Amir was the first player picked in the draft for Ten10 League in November, signed up Maratha Arabians. He has bowled six overs across the three matches for his franchise so far in the four-day competition at Sharjah Cricket Stadium. In that time, he has picked up just one wicket, but his economy-rate of 8.83 is relatively favourable. His two overs, which were worth 1 for 14 as Maratha Arabians defended 130 against Punjabi Legends on Saturday, were crucial to earning a semi-final place for the side.
Amir reckons bowling 12 balls per game in T10 matches will make the other formats seem easy by comparison.
“Definitely it will,” Amir said. “It is all about dot balls in this format. The more dot balls you bowl, the better your confidence gets. If you are not leaking runs in T10 cricket, then T20 cricket will seem like a very long format.
“This is a high-pressure format, and if you do well here, you will feel less pressure in T20 cricket. In one way it is a very testing format for the bowlers.
“It is very important to test your skills, because you have to think of every ball. So it is very important to bowl your yorkers and slower balls very well, because the batsmen are hitting the length balls very well.

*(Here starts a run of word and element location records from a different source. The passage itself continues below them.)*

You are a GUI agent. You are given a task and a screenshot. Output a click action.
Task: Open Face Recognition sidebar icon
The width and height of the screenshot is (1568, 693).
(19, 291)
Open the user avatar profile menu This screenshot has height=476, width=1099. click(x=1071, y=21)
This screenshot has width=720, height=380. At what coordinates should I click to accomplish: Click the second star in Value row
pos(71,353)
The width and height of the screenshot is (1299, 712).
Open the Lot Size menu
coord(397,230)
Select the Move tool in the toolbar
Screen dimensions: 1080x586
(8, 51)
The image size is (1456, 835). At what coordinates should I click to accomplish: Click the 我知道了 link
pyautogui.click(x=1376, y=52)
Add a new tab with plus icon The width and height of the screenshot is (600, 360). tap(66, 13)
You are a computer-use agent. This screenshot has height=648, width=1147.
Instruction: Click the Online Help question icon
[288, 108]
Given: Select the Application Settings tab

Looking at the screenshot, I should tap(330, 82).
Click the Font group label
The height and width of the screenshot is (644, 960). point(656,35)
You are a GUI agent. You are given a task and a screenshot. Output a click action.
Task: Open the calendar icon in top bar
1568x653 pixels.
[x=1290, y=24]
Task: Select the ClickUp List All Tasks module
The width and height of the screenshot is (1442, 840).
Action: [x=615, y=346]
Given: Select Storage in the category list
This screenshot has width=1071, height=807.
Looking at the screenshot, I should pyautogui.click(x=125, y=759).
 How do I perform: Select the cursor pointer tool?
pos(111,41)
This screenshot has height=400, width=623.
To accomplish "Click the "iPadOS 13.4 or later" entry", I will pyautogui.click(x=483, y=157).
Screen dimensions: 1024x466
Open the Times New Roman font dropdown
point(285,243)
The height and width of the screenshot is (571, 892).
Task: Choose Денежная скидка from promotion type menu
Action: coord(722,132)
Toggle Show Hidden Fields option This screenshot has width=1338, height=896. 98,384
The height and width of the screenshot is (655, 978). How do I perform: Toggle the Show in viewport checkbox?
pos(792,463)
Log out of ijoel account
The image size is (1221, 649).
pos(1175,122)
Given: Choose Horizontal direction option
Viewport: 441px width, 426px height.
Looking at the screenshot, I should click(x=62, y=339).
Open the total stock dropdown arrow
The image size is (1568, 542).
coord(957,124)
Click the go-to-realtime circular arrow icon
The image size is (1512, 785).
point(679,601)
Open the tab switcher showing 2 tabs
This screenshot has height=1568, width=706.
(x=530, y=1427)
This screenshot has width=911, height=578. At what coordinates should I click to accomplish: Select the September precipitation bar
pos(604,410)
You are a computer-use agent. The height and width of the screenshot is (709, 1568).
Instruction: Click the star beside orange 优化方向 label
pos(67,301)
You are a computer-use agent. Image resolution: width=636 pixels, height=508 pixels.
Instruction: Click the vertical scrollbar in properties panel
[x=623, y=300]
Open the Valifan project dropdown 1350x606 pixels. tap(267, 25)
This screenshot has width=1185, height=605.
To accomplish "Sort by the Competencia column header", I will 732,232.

“A fast bowler has to use his pace very well and I am doing just that. I am also trying to bring in every possible variation in my bowling.”
The fact Amir was the first player selected for the tournament was driven largely by Wasim Akram, who is the franchise’s mentor and coach. Ahead of the competition, Amir said he was looking forward to working with and learning from the former Pakistan left-arm quick, who is his idol.
Wasim, too, backed Amir to be a match-winner in T10, and also said he expected Amir’s extended fallow spell in Test cricket to be only temporary.
“As long as he has got the pace, and he is still only 25, I reckon he can get back into gear with one spell, a couple of quick wickets,” Wasim said last month. “I am not worried about him at all.”
Amir, too, is optimistic about the future: “Test cricket is a totally different format. You have to bowl longer spells. Then you have the red ball to consider. Swinging conditions have to be considered. You cannot compare T20 cricket and Test cricket.“But as a professional you have to adapt to every possible condition. For Test cricket you have to have a different frame of mind, and you have to think differently in T20 cricket. Right now I am doing well thanks to Almighty Allah. My performance is getting better day by day. In cricket you have both good and bad days, but you have to keep the learning process going.”